12. There is a discrepancy between the statements of PW-1 Mahendra Singh and PW-2 Onkar. PW-2 says that this incident happened on 17.06.2007 and according to PW-1 Mahendra Singh, this incident happened on 19.06.2007. The important witnesses were PW-6 Kapil Kumar and PW-7 Harish Juyal, who had seen the incident, but they have turned hostile. 13. The other piece of evidence as per the prosecution, on the basis of which, the trial court actually convicted the appellant is the recovery which is made on 22.06.2007. In case of disclosure made by the accused when he was in the Police custody and this disclosure leads to recovery of any material that is liable to be read as an “evidence” under Section 27 of the Indian Evidence Act, 1872. Section 27 of the Indian Evidence Act, 1872 reads as under:- “27. How much of information received from accused may be proved.- Provided that, when any fact is deposed to as discovered in consequence of information received from a person accused of any offence, in the custody of a police officer, so much of such information, whether it amounts to a confession or not, as relates distinctly to the fact thereby discovered, may be proved.” 14. What is important is that the disclosure first has to be made and that disclosure must lead to the recovery.

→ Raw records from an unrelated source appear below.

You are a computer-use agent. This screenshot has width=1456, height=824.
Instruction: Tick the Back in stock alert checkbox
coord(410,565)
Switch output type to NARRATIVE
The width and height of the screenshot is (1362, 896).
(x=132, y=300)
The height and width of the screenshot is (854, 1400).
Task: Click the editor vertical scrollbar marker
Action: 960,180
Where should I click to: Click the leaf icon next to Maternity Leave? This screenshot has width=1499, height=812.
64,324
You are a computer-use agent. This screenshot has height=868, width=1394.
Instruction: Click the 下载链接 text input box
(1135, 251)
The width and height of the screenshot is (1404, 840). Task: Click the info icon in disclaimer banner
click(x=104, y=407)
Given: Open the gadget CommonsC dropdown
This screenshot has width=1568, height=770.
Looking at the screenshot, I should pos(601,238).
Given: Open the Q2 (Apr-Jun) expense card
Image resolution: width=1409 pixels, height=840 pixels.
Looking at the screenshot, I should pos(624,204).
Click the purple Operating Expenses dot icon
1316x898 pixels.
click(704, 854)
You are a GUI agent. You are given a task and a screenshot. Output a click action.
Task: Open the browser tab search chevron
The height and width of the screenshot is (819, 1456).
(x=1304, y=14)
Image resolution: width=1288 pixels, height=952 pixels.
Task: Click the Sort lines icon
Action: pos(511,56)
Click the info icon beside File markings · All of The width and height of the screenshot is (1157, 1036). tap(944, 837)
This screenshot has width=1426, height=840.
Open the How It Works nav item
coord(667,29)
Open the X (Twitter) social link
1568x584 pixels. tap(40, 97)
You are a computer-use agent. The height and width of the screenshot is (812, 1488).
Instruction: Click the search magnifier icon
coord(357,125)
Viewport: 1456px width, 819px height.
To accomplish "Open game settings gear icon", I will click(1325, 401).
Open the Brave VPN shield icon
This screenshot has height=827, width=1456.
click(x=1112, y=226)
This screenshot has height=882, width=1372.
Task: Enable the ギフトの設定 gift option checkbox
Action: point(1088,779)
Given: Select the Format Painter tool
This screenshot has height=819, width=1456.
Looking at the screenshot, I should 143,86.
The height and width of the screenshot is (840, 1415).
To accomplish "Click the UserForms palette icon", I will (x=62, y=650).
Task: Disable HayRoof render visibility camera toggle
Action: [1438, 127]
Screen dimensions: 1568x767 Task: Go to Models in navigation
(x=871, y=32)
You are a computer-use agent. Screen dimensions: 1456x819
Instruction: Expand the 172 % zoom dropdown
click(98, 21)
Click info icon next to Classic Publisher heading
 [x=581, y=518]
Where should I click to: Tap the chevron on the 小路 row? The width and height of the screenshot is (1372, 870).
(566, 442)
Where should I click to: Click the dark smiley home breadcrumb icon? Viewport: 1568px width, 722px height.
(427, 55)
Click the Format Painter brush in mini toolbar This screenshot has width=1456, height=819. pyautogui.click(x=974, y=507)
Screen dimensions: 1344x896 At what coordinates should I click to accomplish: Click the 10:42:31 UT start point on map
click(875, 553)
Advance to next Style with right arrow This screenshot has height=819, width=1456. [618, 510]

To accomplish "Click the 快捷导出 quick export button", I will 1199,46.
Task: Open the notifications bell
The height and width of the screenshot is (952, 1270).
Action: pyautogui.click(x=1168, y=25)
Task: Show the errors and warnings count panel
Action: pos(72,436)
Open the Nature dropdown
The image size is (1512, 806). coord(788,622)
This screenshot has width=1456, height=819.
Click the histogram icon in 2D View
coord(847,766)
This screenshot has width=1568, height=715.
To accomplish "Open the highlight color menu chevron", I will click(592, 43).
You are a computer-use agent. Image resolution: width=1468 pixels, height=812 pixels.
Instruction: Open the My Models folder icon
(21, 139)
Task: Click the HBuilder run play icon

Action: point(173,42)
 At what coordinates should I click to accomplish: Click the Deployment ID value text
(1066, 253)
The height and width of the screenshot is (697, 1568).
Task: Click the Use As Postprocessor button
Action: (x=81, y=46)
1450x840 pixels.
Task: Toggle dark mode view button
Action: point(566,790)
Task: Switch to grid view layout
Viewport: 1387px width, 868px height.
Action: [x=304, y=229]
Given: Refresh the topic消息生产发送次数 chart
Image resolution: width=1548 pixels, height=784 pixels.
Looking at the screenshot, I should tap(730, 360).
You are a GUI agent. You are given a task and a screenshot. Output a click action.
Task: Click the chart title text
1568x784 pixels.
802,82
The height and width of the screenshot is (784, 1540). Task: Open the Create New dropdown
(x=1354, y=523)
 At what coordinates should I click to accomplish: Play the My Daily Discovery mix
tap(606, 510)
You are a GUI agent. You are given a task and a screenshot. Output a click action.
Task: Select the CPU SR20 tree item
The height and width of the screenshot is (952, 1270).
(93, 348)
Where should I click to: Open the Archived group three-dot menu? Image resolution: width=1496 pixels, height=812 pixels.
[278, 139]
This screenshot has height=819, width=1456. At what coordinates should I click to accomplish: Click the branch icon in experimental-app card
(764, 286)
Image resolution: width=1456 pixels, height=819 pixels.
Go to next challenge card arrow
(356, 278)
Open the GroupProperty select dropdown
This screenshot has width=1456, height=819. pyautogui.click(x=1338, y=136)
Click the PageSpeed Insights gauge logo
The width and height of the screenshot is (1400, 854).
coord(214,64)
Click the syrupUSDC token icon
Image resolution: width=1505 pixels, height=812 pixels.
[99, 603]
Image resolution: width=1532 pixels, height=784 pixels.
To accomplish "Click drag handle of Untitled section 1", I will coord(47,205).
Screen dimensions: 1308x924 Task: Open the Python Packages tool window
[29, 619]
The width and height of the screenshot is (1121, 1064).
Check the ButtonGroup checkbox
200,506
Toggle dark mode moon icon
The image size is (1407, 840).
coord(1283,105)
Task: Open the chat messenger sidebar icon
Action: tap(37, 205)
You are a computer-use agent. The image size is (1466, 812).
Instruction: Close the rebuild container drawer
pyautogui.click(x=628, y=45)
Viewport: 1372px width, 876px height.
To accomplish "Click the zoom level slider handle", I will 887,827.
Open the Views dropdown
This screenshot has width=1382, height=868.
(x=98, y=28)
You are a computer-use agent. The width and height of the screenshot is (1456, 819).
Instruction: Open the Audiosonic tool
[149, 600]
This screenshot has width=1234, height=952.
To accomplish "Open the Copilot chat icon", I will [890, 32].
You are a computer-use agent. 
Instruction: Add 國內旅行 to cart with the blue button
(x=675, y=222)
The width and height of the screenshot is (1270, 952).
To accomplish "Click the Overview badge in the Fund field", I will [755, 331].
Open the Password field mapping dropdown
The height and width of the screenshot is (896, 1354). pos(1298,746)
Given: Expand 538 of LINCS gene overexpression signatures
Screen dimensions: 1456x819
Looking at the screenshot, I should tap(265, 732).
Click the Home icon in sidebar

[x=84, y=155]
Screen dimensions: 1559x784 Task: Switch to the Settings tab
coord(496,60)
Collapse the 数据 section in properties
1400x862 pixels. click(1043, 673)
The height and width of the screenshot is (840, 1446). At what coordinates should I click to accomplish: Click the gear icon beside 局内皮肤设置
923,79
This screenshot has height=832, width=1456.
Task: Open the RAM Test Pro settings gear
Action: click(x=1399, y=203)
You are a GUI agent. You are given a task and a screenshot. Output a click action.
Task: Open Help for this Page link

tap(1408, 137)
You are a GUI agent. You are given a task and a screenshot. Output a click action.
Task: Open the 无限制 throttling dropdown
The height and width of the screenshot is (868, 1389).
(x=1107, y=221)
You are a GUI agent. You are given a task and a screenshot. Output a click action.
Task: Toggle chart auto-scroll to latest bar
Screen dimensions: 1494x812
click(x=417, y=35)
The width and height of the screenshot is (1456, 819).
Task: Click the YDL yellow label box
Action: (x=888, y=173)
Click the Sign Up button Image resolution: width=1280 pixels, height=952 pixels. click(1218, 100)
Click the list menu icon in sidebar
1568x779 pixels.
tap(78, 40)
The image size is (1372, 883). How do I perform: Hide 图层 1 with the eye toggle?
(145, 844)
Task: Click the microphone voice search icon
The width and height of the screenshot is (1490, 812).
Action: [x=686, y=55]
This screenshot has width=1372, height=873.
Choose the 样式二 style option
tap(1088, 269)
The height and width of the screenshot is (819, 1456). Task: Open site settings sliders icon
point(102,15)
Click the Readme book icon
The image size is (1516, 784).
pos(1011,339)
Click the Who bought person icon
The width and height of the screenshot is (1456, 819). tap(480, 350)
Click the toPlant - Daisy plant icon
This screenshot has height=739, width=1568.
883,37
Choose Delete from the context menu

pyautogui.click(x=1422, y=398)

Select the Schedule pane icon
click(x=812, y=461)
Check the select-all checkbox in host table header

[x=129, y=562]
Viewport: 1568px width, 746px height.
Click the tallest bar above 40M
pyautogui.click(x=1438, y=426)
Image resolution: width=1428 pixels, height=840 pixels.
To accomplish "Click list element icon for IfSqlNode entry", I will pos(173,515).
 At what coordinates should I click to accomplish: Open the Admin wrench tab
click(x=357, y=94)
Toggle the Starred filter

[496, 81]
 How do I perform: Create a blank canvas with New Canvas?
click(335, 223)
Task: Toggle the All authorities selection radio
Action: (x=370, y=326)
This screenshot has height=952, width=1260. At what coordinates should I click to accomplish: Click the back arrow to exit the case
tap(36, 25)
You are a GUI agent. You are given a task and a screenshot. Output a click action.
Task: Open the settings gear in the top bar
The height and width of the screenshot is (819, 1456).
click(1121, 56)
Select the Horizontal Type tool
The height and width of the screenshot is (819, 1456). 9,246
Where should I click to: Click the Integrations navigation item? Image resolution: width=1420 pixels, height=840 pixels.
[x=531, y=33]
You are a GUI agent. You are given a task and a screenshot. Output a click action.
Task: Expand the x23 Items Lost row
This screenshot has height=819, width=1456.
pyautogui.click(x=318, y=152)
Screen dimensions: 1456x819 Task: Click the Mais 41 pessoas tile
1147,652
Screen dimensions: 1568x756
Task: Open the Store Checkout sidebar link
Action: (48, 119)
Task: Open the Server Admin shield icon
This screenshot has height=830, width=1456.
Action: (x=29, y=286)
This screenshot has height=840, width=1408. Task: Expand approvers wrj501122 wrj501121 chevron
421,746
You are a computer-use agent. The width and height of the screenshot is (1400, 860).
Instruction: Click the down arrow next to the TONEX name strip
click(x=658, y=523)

In this case, it is not clear. This is the only evidence with the prosecution. However, the manner in which the recovery has been made is also extremely faulty as there is no disclosure which has lead to the recovery. This has not come out in the recovery memo. Even if the recovery is as per Section 27 of the Indian Evidence Act, 1872, the fact remains that this conviction cannot be made on the basis of the recovery of the cable wire, particularly when that cable wire was not sent for forensic examination. 15. In the light of the above, the criminal appeal succeeds and is allowed. Conviction and the sentence imposed on the appellant by the trial court vide judgment and order dated 03.01.2013 is hereby set aside. The appellant is on bail, he need not to surrender. His sureties are discharged. 16. Let a copy of this judgment along with the Lower Court Record be sent to the court concerned for onward compliance.